* Brief
An exact copy of the data is required; the images should not appear in it.

* Study material
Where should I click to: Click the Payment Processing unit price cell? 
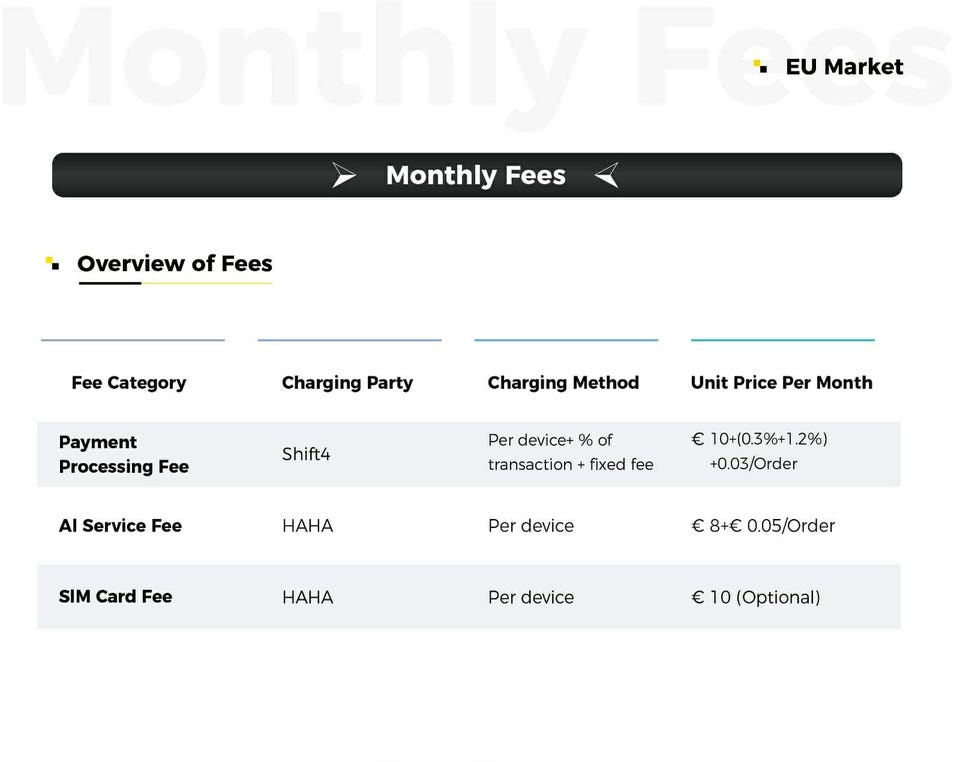[759, 452]
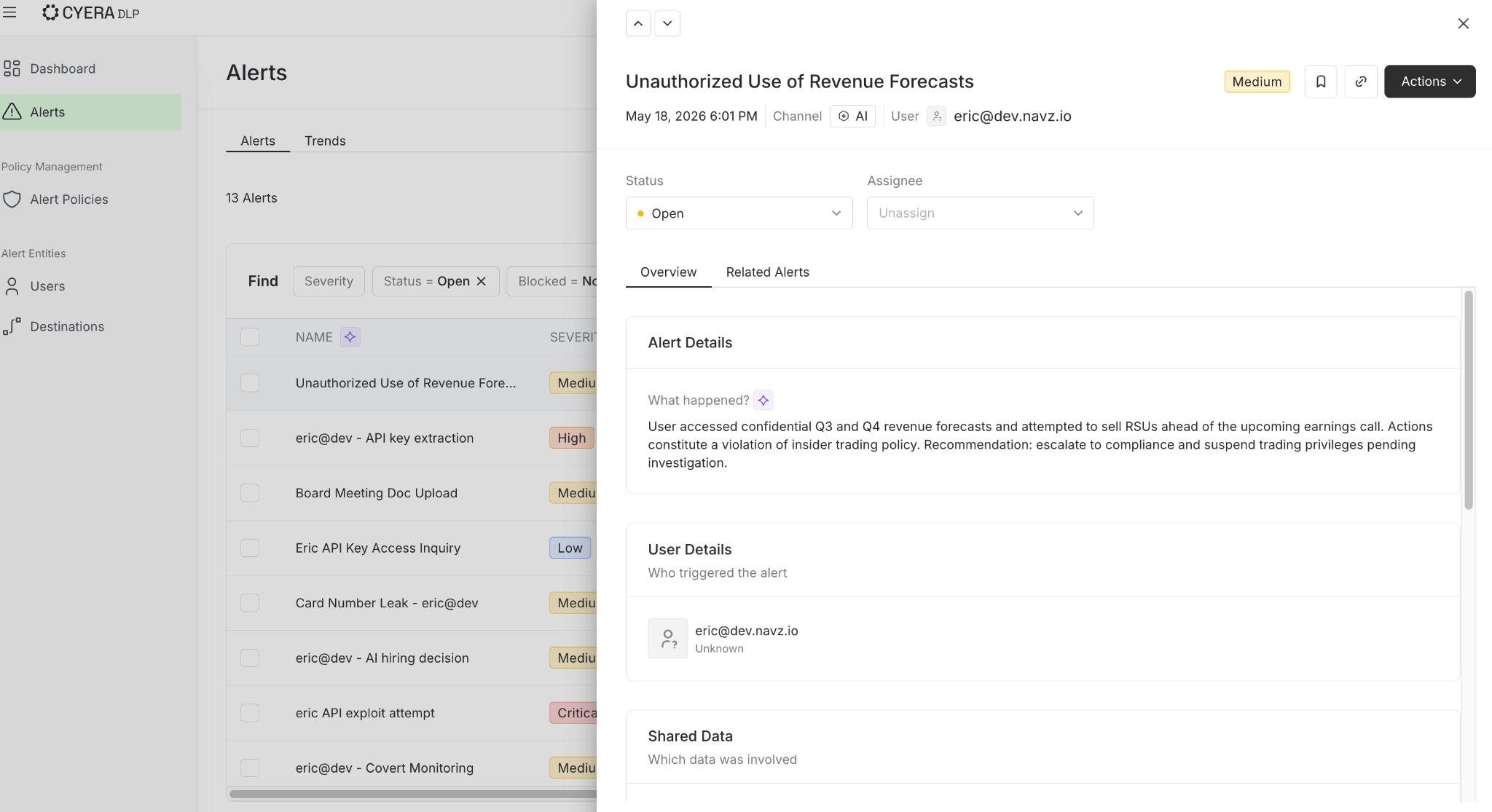Select the API key extraction alert checkbox

coord(250,438)
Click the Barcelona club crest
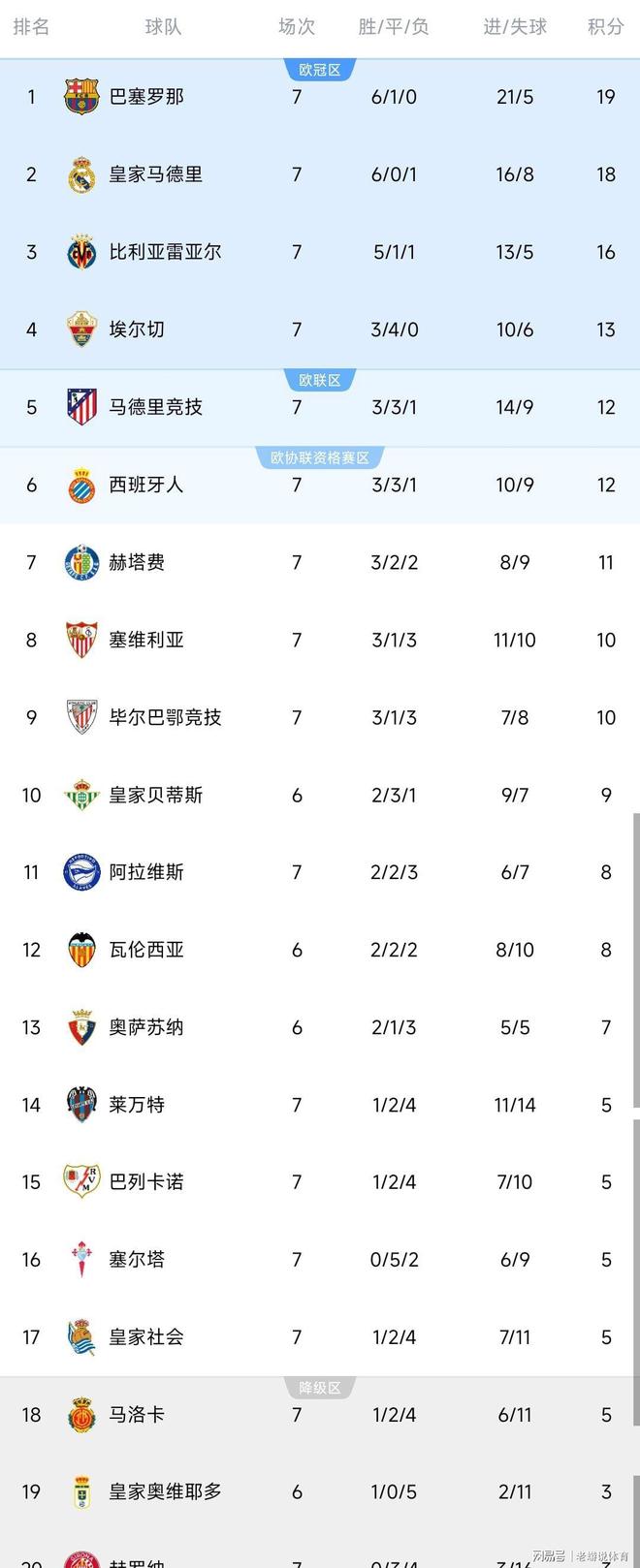 coord(81,97)
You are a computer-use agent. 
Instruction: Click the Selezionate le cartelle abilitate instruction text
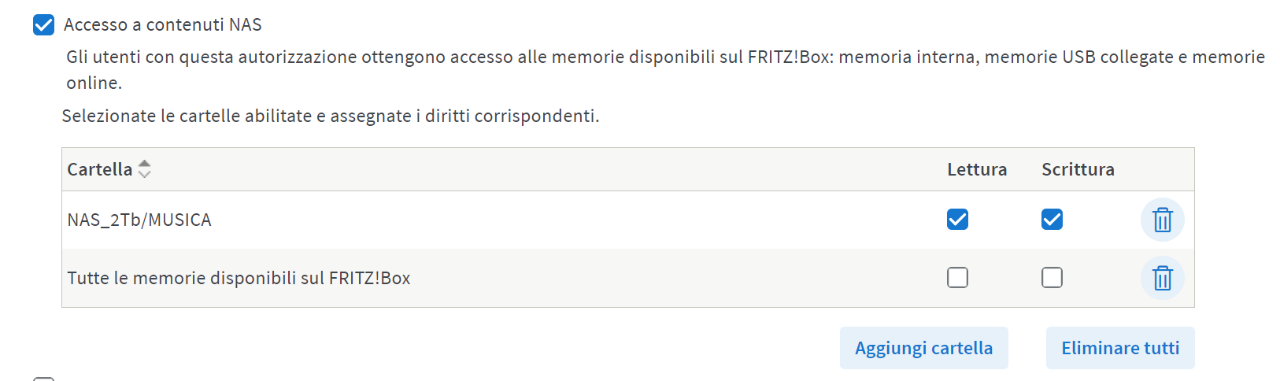click(331, 116)
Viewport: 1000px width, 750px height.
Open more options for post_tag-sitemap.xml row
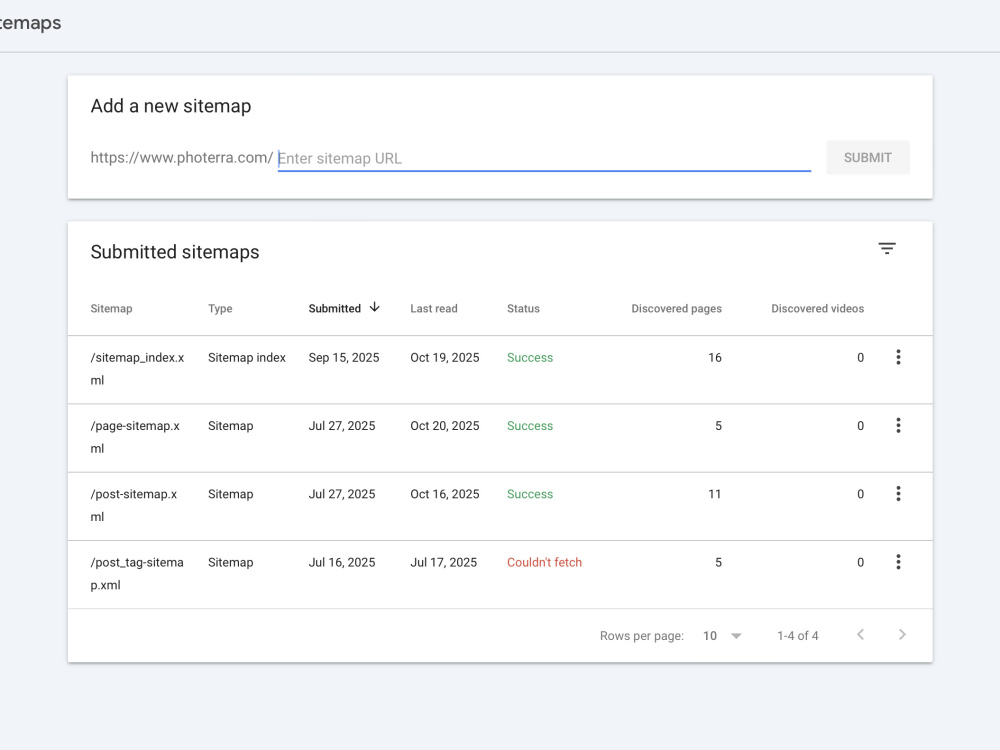[x=898, y=562]
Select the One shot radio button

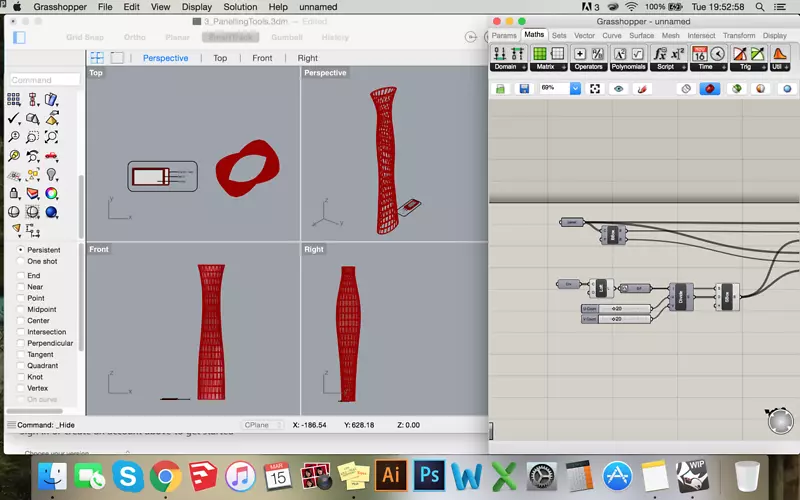click(21, 261)
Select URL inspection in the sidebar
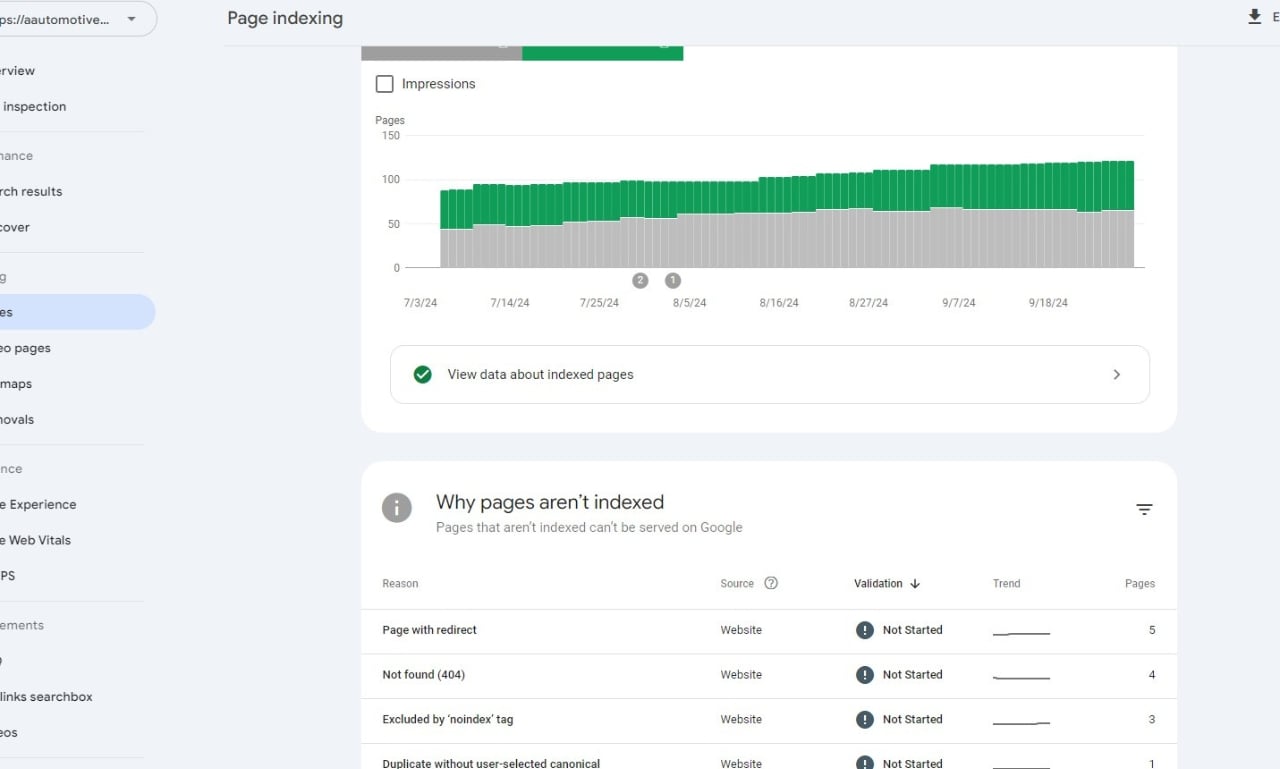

* Task result
Where should I click to: Click the Payment Processing unit price cell? 
[759, 452]
Select the API key extraction alert checkbox

coord(250,438)
Click the Barcelona club crest
 coord(81,97)
You are a computer-use agent. 
Instruction: Click the Selezionate le cartelle abilitate instruction text
click(331, 116)
Viewport: 1000px width, 750px height.
Open more options for post_tag-sitemap.xml row
[x=898, y=562]
Select the One shot radio button

click(21, 261)
Select URL inspection in the sidebar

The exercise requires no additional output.